As you can see, it is mostly a cone, but there is some rough area near the base. Also, there are small features away from the cone. What I want is the volume of everything that is above the z=0 plane.

I downloaded Pyntcloud after I saw this stack overflow post: https://stackoverflow.com/questions/44997054/point-cloud-to-volume I am following the same procedure.

I use the following code:

from pyntcloud import PyntCloud

deposit = PyntCloud.from_file("deposit.csv")
convex_hull_id = deposit.add_structure("convex_hull")
convex_hull = deposit.structures[convex_hull_id]
deposit.mesh = convex_hull.get_mesh()
deposit.to_file("deposit.ply", also_save=["mesh"])
volume = convex_hull.volume

However, when I do this, I am not getting a mesh of my object. Instead, the system creates a pyramid, with the max height of my object as the vertex. The mesh looks like this: image

By the way, I know the answer to what the volume should be. It should be about 22. Does anyone see what I've overlooked? Do I need a finer mesh to capture the features of my surface?

Thanks,

Eric

daavoo commented 4 years ago

Hola @enied27 ! Thanks for the detailed question.

The Convex Hull is working as expected (https://en.wikipedia.org/wiki/Convex_hull), however it is a very limited algorithm for recovering the triangle mesh and relying on that for computing volume. The shape and distribution of your shared point cloud is just not a good fit for this approximation.

For this kind of data you could either use:

So. In order to use the grid-based approximation you could use PyntCloud only, but for the more elaborated surface reconstruction you would need to use other libraries (which are supported for easy integration with PyntCloud). I will try to post the code for both cases at the end of the day.

imnileshd commented 2 years ago

Hola @enied27 ! Thanks for the detailed question.

The Convex Hull is working as expected (https://en.wikipedia.org/wiki/Convex_hull), however it is a very limited algorithm for recovering the triangle mesh and relying on that for computing volume.

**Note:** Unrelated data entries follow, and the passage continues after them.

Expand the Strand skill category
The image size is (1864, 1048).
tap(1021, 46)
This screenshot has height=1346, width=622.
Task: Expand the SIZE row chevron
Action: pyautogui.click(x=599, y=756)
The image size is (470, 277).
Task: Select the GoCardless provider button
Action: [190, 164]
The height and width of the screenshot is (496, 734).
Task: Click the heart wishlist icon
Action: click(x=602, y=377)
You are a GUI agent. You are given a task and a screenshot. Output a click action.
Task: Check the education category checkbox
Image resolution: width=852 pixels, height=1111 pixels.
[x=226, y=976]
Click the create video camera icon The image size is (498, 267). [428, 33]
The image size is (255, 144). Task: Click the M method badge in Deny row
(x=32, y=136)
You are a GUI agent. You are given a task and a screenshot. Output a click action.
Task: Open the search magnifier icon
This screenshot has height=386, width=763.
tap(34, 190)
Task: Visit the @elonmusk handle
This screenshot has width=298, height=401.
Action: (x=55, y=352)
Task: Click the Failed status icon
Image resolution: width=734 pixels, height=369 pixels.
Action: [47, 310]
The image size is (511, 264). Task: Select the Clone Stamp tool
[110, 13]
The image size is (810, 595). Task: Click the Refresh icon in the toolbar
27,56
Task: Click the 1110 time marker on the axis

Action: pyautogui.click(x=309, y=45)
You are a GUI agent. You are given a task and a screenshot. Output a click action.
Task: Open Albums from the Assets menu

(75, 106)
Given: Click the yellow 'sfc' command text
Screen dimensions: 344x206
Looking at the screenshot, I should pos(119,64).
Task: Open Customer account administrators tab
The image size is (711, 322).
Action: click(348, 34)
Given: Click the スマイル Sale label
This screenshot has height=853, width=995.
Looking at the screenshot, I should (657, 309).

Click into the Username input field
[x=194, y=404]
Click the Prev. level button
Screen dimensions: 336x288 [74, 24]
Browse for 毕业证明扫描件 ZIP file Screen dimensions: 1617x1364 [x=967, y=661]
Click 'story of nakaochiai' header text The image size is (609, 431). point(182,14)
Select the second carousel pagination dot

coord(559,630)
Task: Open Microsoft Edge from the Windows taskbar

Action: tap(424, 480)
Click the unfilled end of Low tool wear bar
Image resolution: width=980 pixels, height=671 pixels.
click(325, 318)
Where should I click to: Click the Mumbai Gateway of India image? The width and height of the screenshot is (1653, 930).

The shape and distribution of your shared point cloud is just not a good fit for this approximation.

For this kind of data you could either use:

  • a more elaborated surface reconstruction algorithm (i.e. poisson surface reconstruction)
  • A grid-based approximate estimation of the volume. Assuming that your point cloud has a ~2.5D shape representing a surface (i.e. for some X, Y coordinate, there are not multiple relevant Z values). I think that this is the case of your point cloud.

So. In order to use the grid-based approximation you could use PyntCloud only, but for the more elaborated surface reconstruction you would need to use other libraries (which are supported for easy integration with PyntCloud). I will try to post the code for both cases at the end of the day.

Could you please share the code for this?